==== TEXTO MOSTRADO

Llenos del Espíritu somos testigos
de esperanza y vida para la Iglesia y para el mundo
Hechos, 2, 1-11; Sal. 103; 1Cor. 12, 3-7.12-13; Jn. 20, 19-23
‘Estaban todos
reunidos en el mismo lugar. De repente, un ruido del cielo, como de un viento
recio, resonó en toda la casa donde se encontraban’. Son los signos con los que se
manifiesta el Espíritu. Vendrán luego las llamaradas, como lenguas de fuego,
que se posaban encima de cada uno, el comenzar a hablar de manera que todos los
entendían fuera la que fuera la lengua que hablaran o el lugar de donde
procedían, el ardor de los apóstoles que antes estaban encerrados y que ahora
salen a la calle y comienzan valientemente a hablar de Jesús.

========

TU TAREA: Copia sin cambios el pasaje del texto mostrado que empieza en las palabras "Llenos del Espíritu" y se detiene después de "hablar de Jesús.".

==== MATERIAL PROPORCIONADO

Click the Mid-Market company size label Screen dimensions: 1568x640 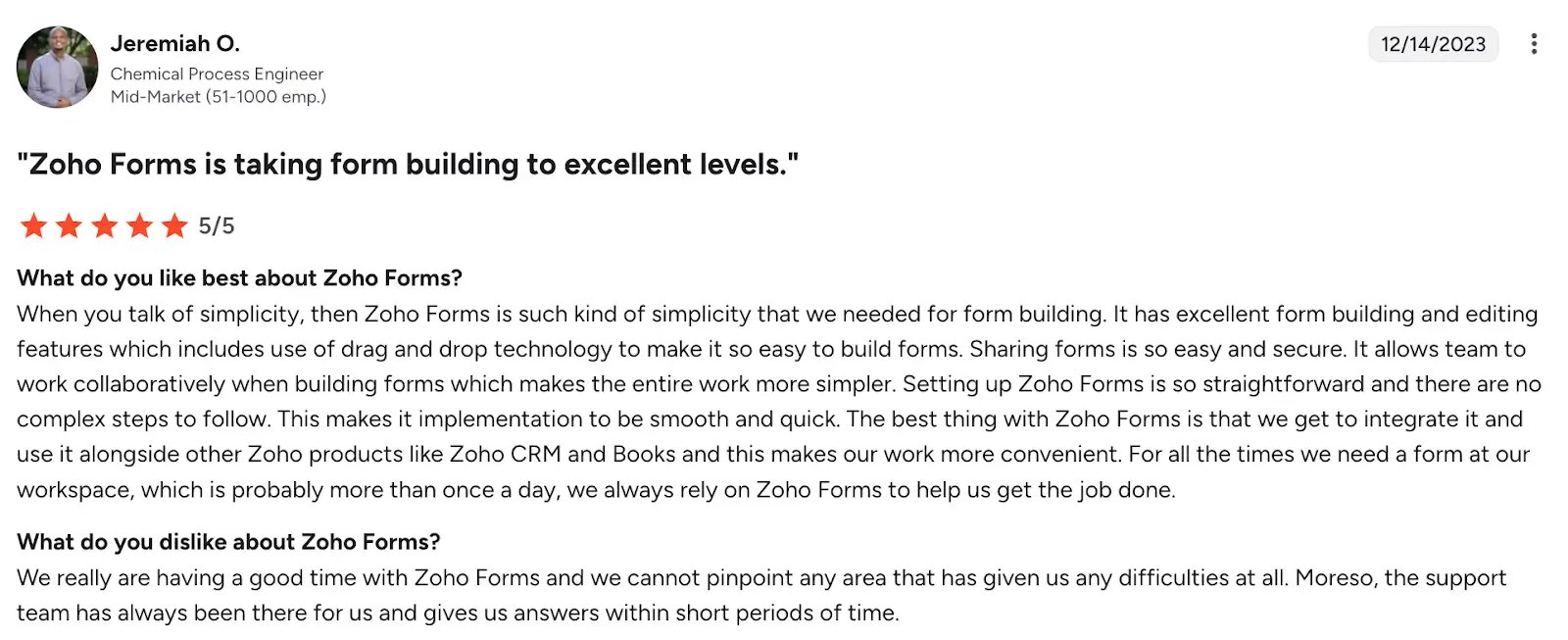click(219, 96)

========

RESPUESTA:
Llenos del Espíritu somos testigos
de esperanza y vida para la Iglesia y para el mundo
Hechos, 2, 1-11; Sal. 103; 1Cor. 12, 3-7.12-13; Jn. 20, 19-23
‘Estaban todos
reunidos en el mismo lugar. De repente, un ruido del cielo, como de un viento
recio, resonó en toda la casa donde se encontraban’. Son los signos con los que se
manifiesta el Espíritu. Vendrán luego las llamaradas, como lenguas de fuego,
que se posaban encima de cada uno, el comenzar a hablar de manera que todos los
entendían fuera la que fuera la lengua que hablaran o el lugar de donde
procedían, el ardor de los apóstoles que antes estaban encerrados y que ahora
salen a la calle y comienzan valientemente a hablar de Jesús.